A. INSURANCE REVISION

..1. Health Savings Accounts, linked to debit cards, reinsurance, investment vehicles, and marketing.

..2. Elimination of Co-pay, but increase of deductibles.

..3. Equalized tax-exemptions (for health) for all citizens, regardless of employer.

..4. Reduction of employer domination of employee health insurance choices.

..5. Increased deductibles for elective admissions to the hospital (or decreased deductibles for emergencies).

B. REIMBURSEMENT REVISION

..6. Revised ambitions for computerized medical records.

..7. Substitution of market-based prices for hospital cost-accounting in DRG calculations and patient bills.

C. ACCOUNTING REVISIONS AND APPEALS

..8. Establish a nation-wide appeals mechanism for both beneficiaries and providers.

..9. Independent negotiation and payment for aggregated hospital indirect costs.

..10. Inter-institutional comparisons of charge-to-cost ratios, indirect costs shifts, and indirect costs.

(D. LONG-TERM: INDIVIDUALLY OWNED AND SELECTED WHOLE-LIFE FUNDING)

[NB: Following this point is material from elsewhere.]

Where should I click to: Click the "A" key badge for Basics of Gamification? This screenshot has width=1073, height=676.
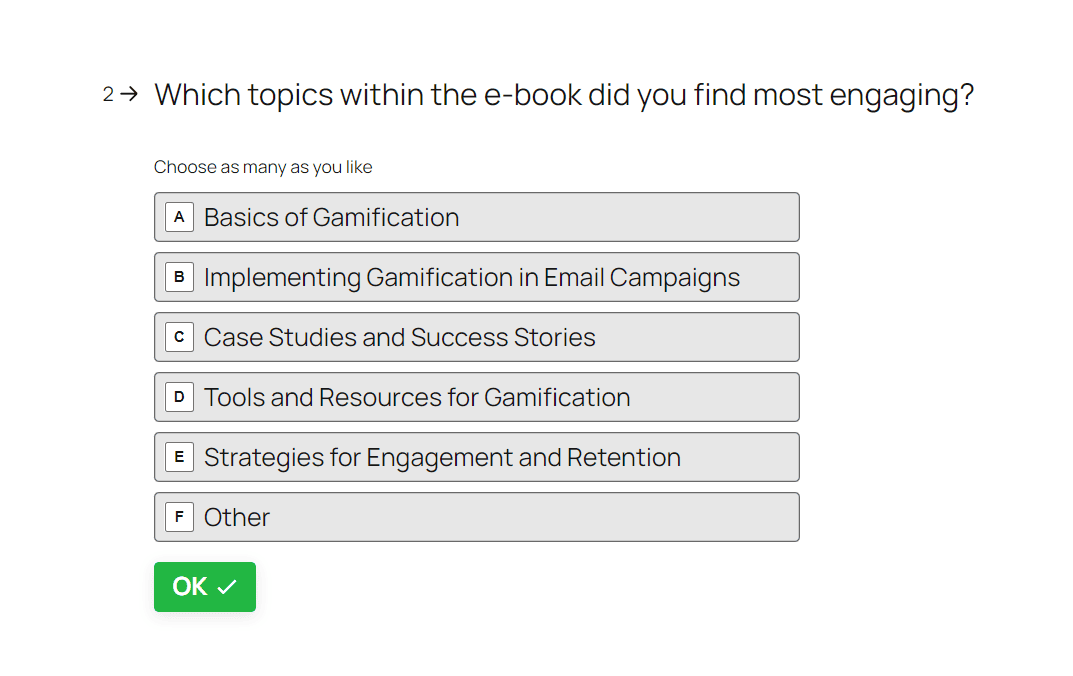click(x=179, y=217)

..(11.) Payment of Last year-of-life costs from an escrow to Medicare, beginning last-year-of life pre-funding.

..(12.) Gradual substitution of whole-life health insurance for term-life health insurance, beginning with first year-of-life post-funding.

..(13.) Encourage migration of office medicine toward the campus of retirement communities. As a beginning, charge some agency with discovering obstacles to moving (independently competing) physician offices to the campuses of Retirement Communities.